#### TASK:
From the data below, copy each line that includes the word "screenshot".

─── DATA FOR ANALYSIS ───

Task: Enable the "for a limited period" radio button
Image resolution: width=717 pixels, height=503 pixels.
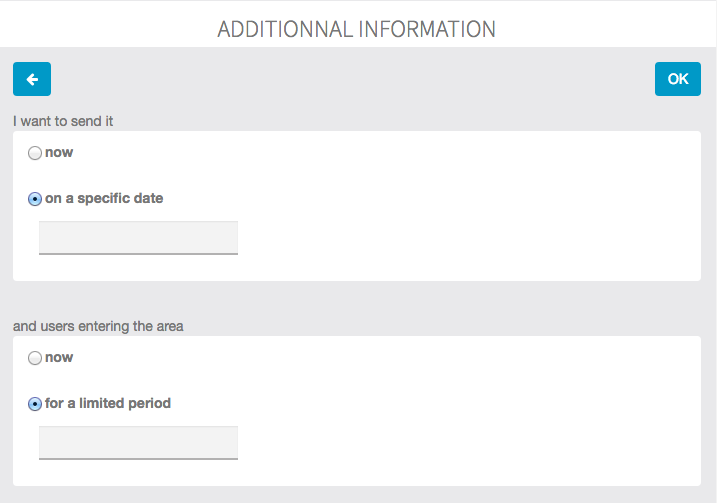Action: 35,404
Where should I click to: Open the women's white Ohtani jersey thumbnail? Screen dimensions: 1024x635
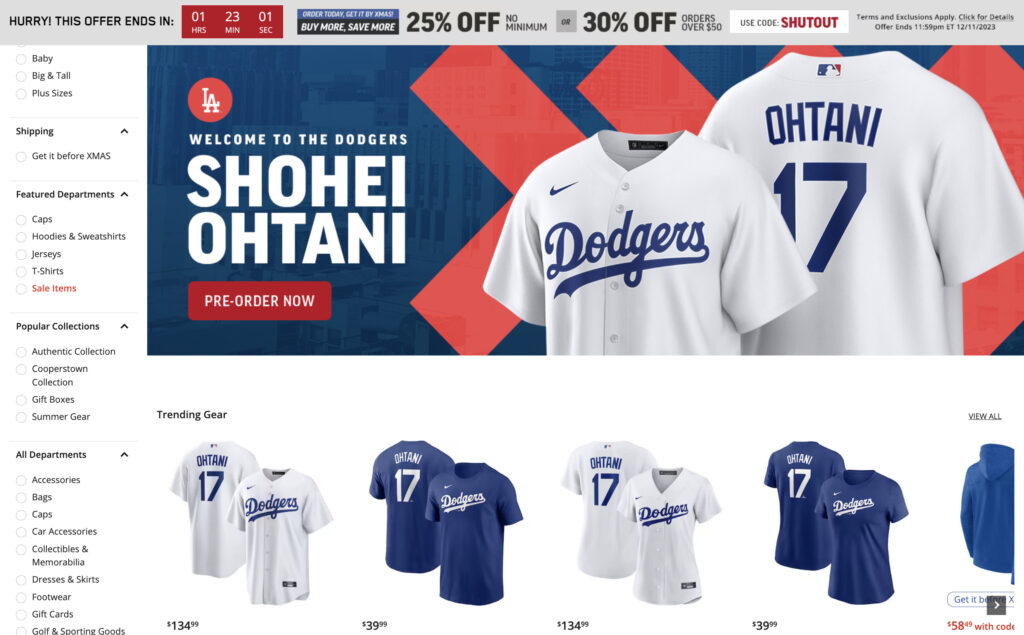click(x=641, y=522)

───
─── DATA FOR ANALYSIS ───

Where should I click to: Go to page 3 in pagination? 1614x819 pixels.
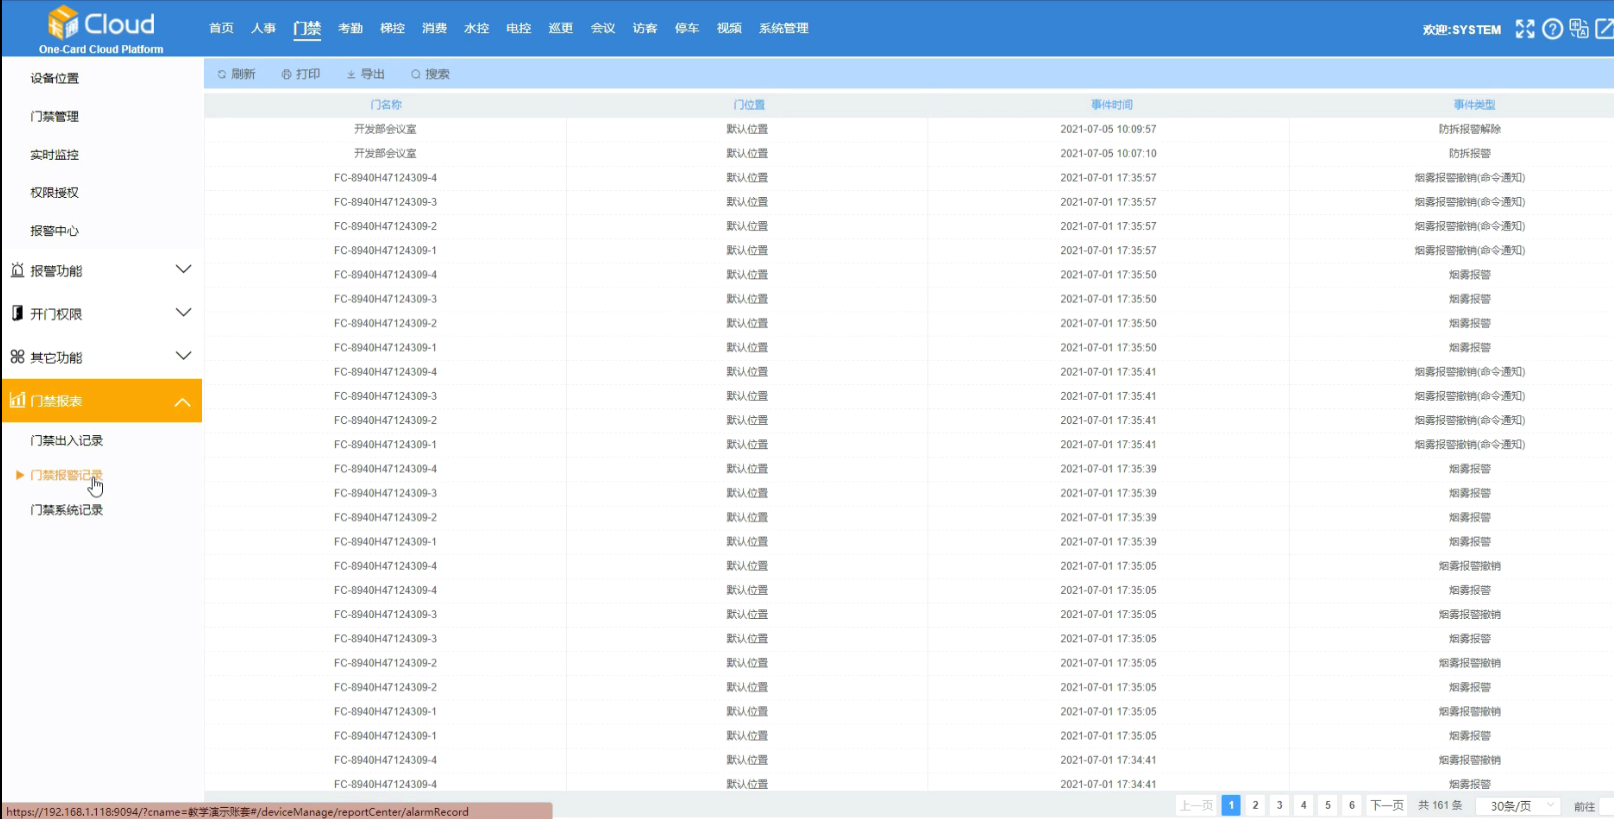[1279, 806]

───
─── DATA FOR ANALYSIS ───

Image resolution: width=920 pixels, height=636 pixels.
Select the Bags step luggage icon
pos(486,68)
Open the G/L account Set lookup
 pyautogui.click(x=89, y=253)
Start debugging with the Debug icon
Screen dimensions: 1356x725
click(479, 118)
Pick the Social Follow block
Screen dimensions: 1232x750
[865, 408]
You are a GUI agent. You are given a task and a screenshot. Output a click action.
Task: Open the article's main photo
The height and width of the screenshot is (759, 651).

───

#### RESPONSE:
You are a GUI agent. You are given a task and a screenshot. Output a click action.
The height and width of the screenshot is (759, 651).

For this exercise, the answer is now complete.